En estos 45 años, el mundo no mejoró: masacres en Ucrania y Palestina, barbarización del debate político, aumento de la brecha entre ricos y pobres, democracias en crisis, neoliberalismo y otras perversiones. Pero la estereotipada narrativa de Alien: Romulus solo busca conectar con las películas anteriores en vez de ser una declaración de intenciones. De lo único que habla es del estado de ánimo de una industria que ya no necesita al mundo como referencia: las historias son secundarias, el tema principal de toda franquicia es su propio éxito, ser un déjà vu de sí misma.
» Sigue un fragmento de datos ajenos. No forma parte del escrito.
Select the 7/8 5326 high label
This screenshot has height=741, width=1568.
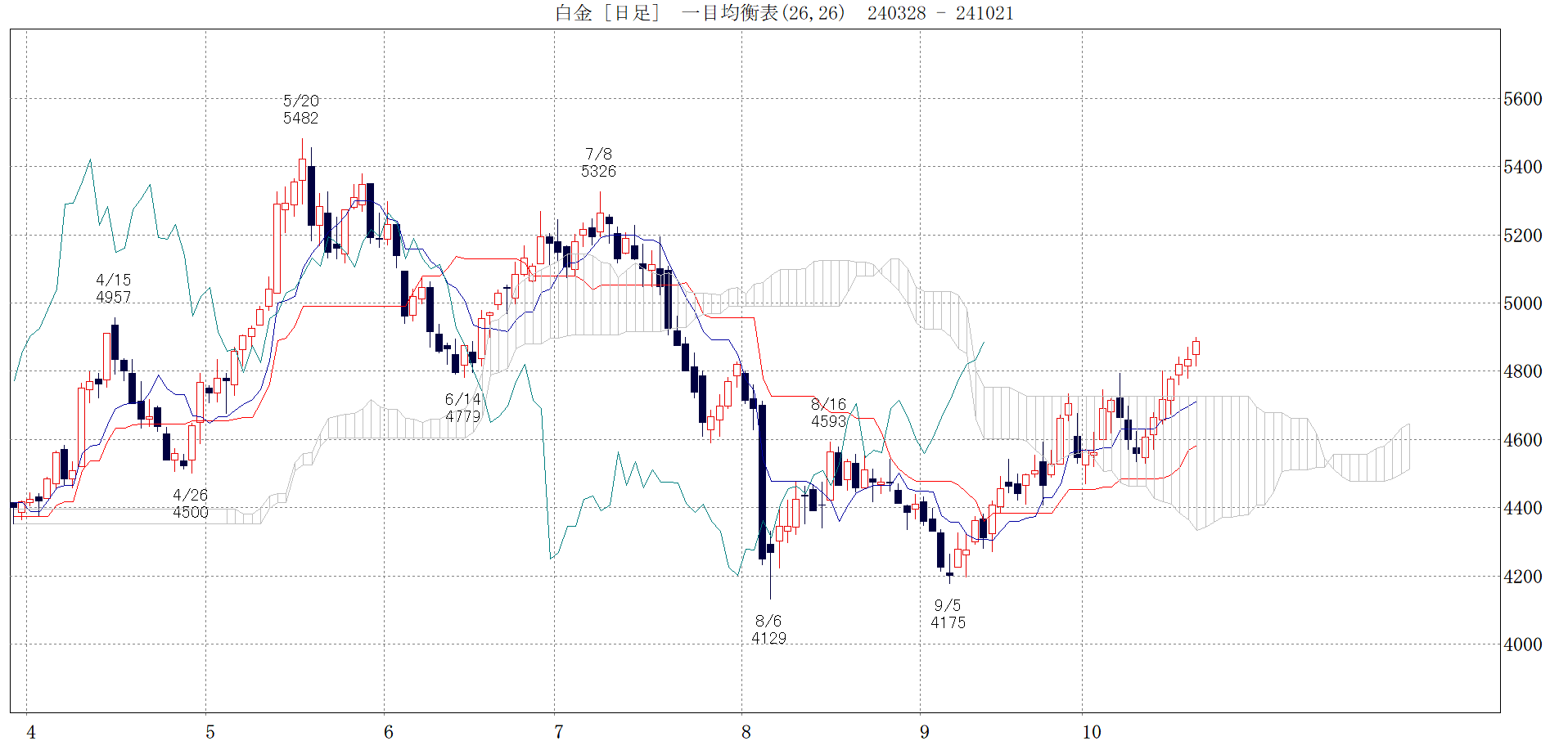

Donde Prometheus y Alien: Covenant eran extraños objetos experimentales, fallidos y emocionantes, con los que Scott dialogaba con su propia mitología, a riesgo de implosionar, desnudando los clichés para buscar alguna verdad oculta en ellos, Alien: Romulus prefiere las certezas del fandom: una película cuidada, a veces eficaz, pero sin ego, sin visión. Es casi cínico que el nombre latino dado al ADN del xenomorfo sea Plagiarus.
No falta nada: ni un pasillo oscuro, ni una luz de neón, ni una pantalla retro de rayos catódicos: toda la imaginaría Alien está ahí, magnífica, escrupulosamente copiada, como un replicante. Scott, James Cameron, David Fincher y hasta Jean Pierre Jeunet: Álvarez estudió bien a sus clásicos. Si bien la copia -el simulacro, diría Baudrillard– resulta correcta y se sostiene por encima del cine de ciencia ficción de Hollywood, carece de singularidad. Su único lema es nacer, morir y luego resucitar. Indefinidamente.